Verges is every bit as controversial as the people he defends, going back five decades to Algerian freedom fighters accused of terrorism. He was the subject of a feature-length documentary film last year, "Terror's Advocate."
His past clients include Nazi Gestapo officer Klaus Barbie and French collaborators, Venezuelan terrorist Carlos the Jackal, various Palestinian hijackers, former Yugoslav President Slobodan Milosevic, and confessed serial killer Charles Sobhraj.
He has also looked after the interests of Saddam Hussein and several brutal African dictators, but has represented some true underdogs as well, mainly working-class citizens from France's ethnic minority communities.
Verges was born in northeastern Thailand to a French diplomat and a Vietnamese mother, a union said to have hurt his father's career. He has suggested his ethnic background has made him sympathetic to underdogs and outcasts.
Verges has said he likes to employ what he calls a "rupture" strategy, questioning the legitimacy of the court and accusing it of being a tool of injustice.
Verges and Khieu Samphan, 76, have said they have known each other since they both were active in left-wing student activities in Paris in the 1950s.
The tribunal has charged Khieu Samphan with crimes against humanity and war crimes, detaining him since last November.
Wednesday's closed-door hearing on Khieu Samphan's appeal was abruptly adjourned when Verges refused to continue.

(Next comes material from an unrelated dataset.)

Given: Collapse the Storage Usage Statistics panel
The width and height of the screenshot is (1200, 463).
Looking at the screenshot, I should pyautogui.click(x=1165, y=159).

"There is not one page of the case file against Mr. Khieu Samphan translated into French," Verges explained to reporters. "I should be capable of knowing what my client is blamed for."
The judges suggested Khieu Samphan might want to appoint a new lawyer to represent him - and then adjourned the hearing.
"I have been a lawyer for 50 years, it is the first time I have seen judges ask an accused to change his lawyer. This is a scandal!" Verges said. "This never happens except in dictatorships!"
The tribunal's judges said in a statement late Wednesday that they will "issue a warning" to Verges for courtroom behavior causing the hearing's postponement.
One of the Cambodian prosecutors, Chea Leang, acknowledged that the tribunal is facing difficulty translating documents for all its cases into its three official languages.
But she said Verges' refusal to participate in the hearing was "unreasonable" because the proceedings were not part of the actual trial.
The long-delayed tribunal is expected to hold its first trial later this year. Four other former senior Khmer Rouge are being held for trial.
Khieu Samphan has blamed the late Khmer Rouge chief Pol Pot for the group's policies.